Your Majesties, Your Royal Highnesses, Ladies and Gentlemen,

This year’s Nobel Prize in Chemistry rewards the development of super-resolved fluorescence microscopy, which has made visible essential details and movements of the molecules of life. This development conquered a physical limit, described by Ernst Abbe in 1873, implying that objects of smaller dimensions than half of the wave length of light cannot be discerned by optical microscopy. Hard as steel seemed Abbe’s law and stern were its prescriptions, but the Norns had a different view, and fate paved the way not for just one, but for two ways to surpass Abbe’s magical limit.

As a young man, Stefan W. Hell thought that one day he would conquer that vexing limit defined by Abbe, but he wasn’t clear about how. He applied for post-doctoral positions to realise his vision, but his request was denied wherever he tried, except in Turku, Finland, where he found a breathing space and valuable time to think. In 1994 he published his theory for how to conquer Abbe’s limit. Two laser beams shine on the structure of interest in a fluorescence microscope. One beam excites the fluorescent molecules in a volume determined by Abbe’s limit. The other beam rapidly brings all the excited molecules, except those in a volume that can be made arbitrarily small, to their ground state before they can emit a photon. When the two beams jointly scan the structure, an image with a resolution far better than Abbe’s limit emerges. In 2000 Hell demonstrated experimentally that his super-resolved fluorescence microscopy works. He called it STimulated Emission Depletion (STED) microscopy. This was the first method to by-pass Abbe’s limit, and now we will turn to the second.

In 1989, William E. Moerner studied light absorption by fluorescent molecules in a crystal matrix at minus 269° C. He then realised that he was the first person in the world to actually observe single, fluorescent electronic dipoles: single molecule spectroscopy was born.

Now a quick jump ahead to 1995. Eric Betzig was tired of university life. He wanted to do something else, but could not stop thinking about how to use single molecule detection and fluorescence microscopy to eliminate Abbe’s damned limit. It was well established that when fluorescent groups that label a biological structure are further apart than Abbe’s limit, they can be localised with unlimited precision.
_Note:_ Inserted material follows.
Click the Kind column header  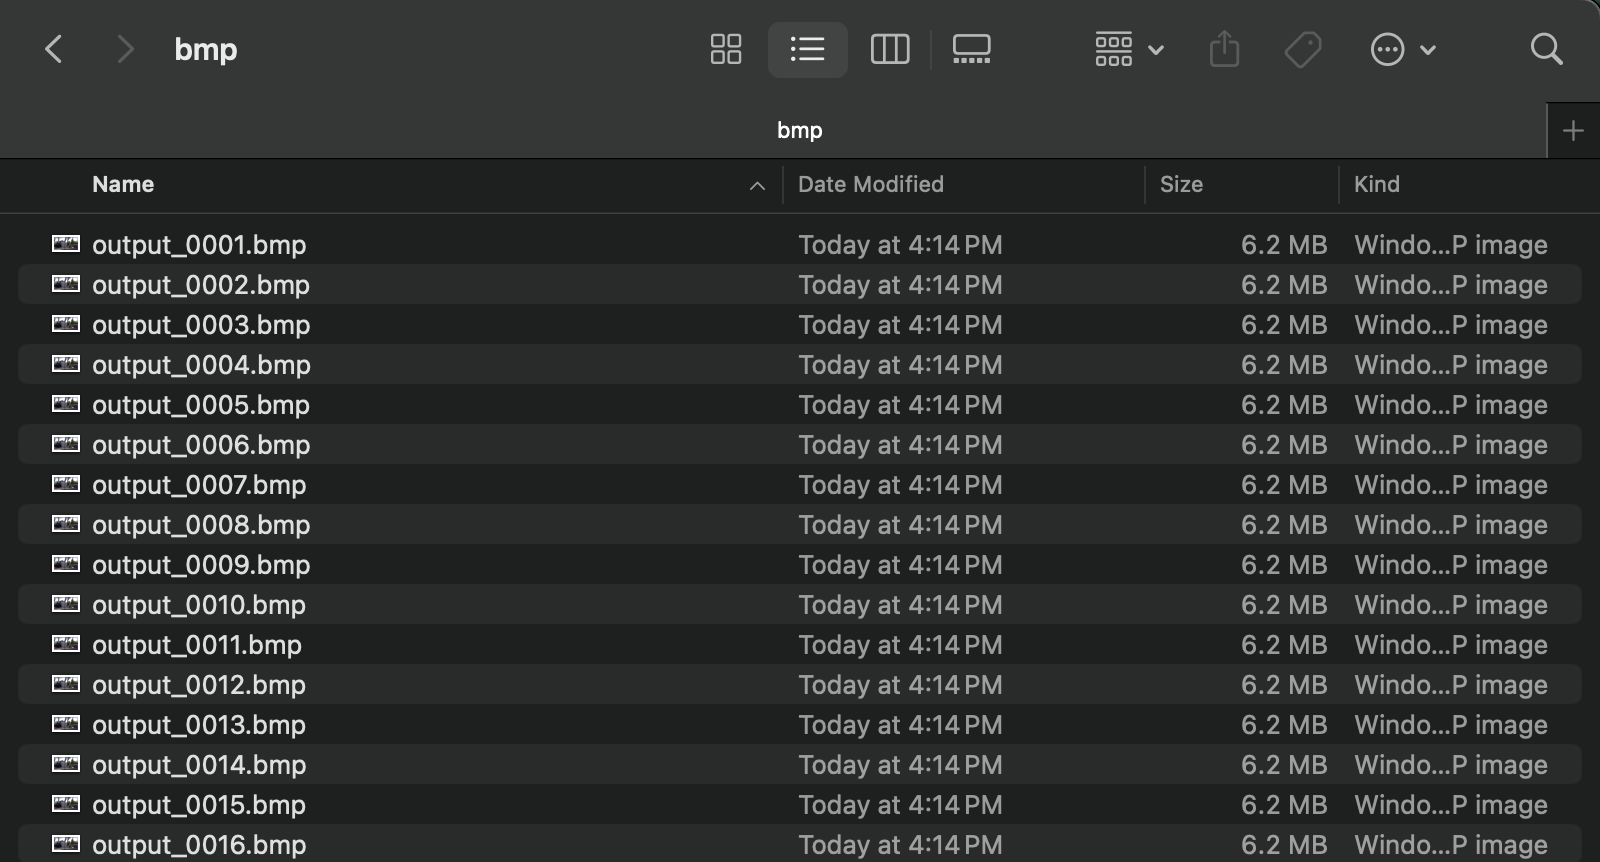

However, with such sparse labelling there would be big information holes in the structure. To solve this problem, Betzig would have to navigate between the Scylla of Abbe’s limit and the Charybdis of the information holes, and he was frustrated. He theoretically described these concepts in 1995, but there was no obvious way to implement them in practice. Betzig left the university world and went into exile, but the basis for a practical way to implement his concepts would soon come from Moerner’s single molecule characterisation of an amazing variant of the green fluorescent protein (GFP).

Moerner discovered in 1997 that a new variant of GFP could be activated from a non-fluorescent to a fluorescent state using light of a wave length that was very different from that of the exciting light. This GFP molecule served as a a molecular lamp that could be turned on and off by an optical switch.

When Betzig finally came back from his exile, the solution to his problem was thus within reach. He developed a method where the biological structure is labelled with optically activatable GFP. Then a weak light pulse activates a small fraction of the GFP molecules, so that all molecules in this fraction are further apart than Abbe’s limit, and thus can be localised with super-precision. Then, yet another small fraction of the GFP molecules are activated so that also they can be super-localised. This is repeated until a large number of such images have been created. Finally, all these images are combined into one super-resolved image with complete structural information. Betzig published his method in 2006 and called it Photo Activated Localisation Microscopy (PALM).

Dr Betzig, Professors Hell and Moerner:
You are being awarded the Nobel Prize in Chemistry for the development of super-resolved fluorescence microscopy. On behalf of the Royal Swedish Academy of Sciences, I wish to convey to you our warmest congratulations and I now ask you to step forward to receive your Nobel Prizes from the hand of His Majesty the King.